Le jeune homme : Oui. On l'a super trop bien fêté.
Mon oncle rit.
Tata Claudine : Viens saluer ta cousine, Pedro. Je t'avais pourtant dit hier qu'elle allait venir et que tu devais programmer ton heure de retour par rapport à ça.
Pedro : Bonjour, Marianne.
Tata Claudine : C'est Pedro, mon fils.
Moi: Bonjour, Pedro.
Je me levai et lui fis la bise.
Pedro : Comment vas-tu ?
Moi: Très bien et toi ?
Pedro : Je vais très bien aussi.
Moi : Je te présente Dorine, ma cousine.
Cette dernière se leva et lui fit la bise.
Pedro : Bonjour, Dorine. Comment ça va ?
Dorine, les yeux baissés : Je... vais...bien.

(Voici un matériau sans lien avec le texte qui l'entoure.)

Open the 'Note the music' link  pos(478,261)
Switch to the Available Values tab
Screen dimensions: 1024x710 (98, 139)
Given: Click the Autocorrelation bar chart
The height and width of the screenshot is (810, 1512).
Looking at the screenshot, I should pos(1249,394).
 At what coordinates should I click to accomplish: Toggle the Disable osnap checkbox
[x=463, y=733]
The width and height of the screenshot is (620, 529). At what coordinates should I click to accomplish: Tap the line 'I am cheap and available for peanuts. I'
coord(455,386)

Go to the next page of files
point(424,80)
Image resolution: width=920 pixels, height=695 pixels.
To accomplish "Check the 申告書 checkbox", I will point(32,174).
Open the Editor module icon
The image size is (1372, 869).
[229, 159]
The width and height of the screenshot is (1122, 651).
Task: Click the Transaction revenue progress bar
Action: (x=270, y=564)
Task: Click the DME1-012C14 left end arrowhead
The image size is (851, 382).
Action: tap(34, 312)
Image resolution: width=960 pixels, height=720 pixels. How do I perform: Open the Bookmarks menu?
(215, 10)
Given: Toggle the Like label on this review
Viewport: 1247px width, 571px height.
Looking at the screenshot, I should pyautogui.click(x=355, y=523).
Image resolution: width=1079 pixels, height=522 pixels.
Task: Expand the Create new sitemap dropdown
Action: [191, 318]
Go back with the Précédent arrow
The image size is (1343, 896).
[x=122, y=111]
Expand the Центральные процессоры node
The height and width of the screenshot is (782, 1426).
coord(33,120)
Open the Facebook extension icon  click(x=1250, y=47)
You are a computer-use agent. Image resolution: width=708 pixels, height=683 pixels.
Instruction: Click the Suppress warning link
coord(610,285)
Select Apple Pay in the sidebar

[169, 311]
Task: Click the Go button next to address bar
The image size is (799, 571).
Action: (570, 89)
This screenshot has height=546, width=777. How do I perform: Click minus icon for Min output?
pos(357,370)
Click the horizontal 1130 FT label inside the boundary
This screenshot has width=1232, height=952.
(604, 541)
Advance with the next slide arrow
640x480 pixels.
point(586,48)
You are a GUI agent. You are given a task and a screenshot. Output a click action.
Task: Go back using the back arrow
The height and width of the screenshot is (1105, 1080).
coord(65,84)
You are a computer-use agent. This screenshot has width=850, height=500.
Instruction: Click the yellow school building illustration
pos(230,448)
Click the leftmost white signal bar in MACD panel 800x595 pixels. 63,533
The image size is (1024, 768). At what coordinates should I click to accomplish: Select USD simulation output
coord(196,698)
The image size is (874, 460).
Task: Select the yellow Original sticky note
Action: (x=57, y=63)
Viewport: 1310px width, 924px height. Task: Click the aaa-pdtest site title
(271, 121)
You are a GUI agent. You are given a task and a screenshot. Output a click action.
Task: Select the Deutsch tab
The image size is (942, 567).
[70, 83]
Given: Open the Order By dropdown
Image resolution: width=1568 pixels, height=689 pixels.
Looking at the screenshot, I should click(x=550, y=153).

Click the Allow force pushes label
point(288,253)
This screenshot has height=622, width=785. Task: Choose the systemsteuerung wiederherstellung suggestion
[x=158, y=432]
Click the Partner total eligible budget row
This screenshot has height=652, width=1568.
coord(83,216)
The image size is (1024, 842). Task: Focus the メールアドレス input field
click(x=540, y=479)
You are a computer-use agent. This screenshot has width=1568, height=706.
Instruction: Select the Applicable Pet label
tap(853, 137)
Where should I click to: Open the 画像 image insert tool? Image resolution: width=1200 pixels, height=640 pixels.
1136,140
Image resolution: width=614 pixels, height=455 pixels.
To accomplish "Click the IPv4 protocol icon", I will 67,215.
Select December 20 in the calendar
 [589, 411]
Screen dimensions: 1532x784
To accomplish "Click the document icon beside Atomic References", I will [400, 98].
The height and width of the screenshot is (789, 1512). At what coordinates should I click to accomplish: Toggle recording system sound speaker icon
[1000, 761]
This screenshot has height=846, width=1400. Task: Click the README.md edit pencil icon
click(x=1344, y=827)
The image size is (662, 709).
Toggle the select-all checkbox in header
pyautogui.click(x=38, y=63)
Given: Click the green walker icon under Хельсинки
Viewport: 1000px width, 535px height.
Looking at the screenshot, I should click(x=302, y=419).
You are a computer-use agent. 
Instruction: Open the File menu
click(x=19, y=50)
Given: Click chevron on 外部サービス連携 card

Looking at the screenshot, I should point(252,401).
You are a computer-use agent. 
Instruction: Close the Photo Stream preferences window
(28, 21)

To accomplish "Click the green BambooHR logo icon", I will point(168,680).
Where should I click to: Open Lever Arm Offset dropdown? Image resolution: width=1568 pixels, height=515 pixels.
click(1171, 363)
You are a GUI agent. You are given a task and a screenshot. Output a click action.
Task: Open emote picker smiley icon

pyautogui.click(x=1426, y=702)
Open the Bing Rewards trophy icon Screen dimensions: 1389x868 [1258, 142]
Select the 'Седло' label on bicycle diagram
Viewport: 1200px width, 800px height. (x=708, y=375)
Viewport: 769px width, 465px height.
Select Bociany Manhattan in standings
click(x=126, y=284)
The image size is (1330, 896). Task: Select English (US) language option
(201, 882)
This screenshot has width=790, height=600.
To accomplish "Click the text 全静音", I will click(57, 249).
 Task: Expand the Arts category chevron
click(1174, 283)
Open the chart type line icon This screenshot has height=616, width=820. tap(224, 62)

Cheut, celle-là avec sa timidité légendaire
On se rassit. Pendant un moment, mes tantes et ma mère me monopolisèrent pour connaître un peu mon parcours de vie. Mais après le repas, mes cousines me prirent à leur tour pour discuter avec moi. Je me rendis très vite compte qu'on était des pipelettes. Entre jeunes, je me sentais beaucoup plus à l'aise et mes cousines semblaient me connaître depuis des années, tellement le courant passait bien entre nous. La seule qui était un peu trop silencieuse, c'était Dorine. Je me tournai vers elle pour essayer de la faire entrer dans la discussion mais je la vis regarder vers un coin de la pièce et à ma grande surprise, ses yeux étaient calés sur Pedro qui discutait avec Tonton Stéphane et Tonton Gilles. Dorine qui matait un mec? Je lui fis un petit coup de coude, elle s'empressa de reposer ses yeux sur moi.
Moi : Eh, arrêtes de rêver et participes à la discussion.
Dorine : Oui. Excuses.
Au même moment, je vis Pedro jeter lui aussi un regard furtif sur ma cousine. J'avais presque envie de rire. Eh, eh. Pedro et Dorine, une histoire à suivre.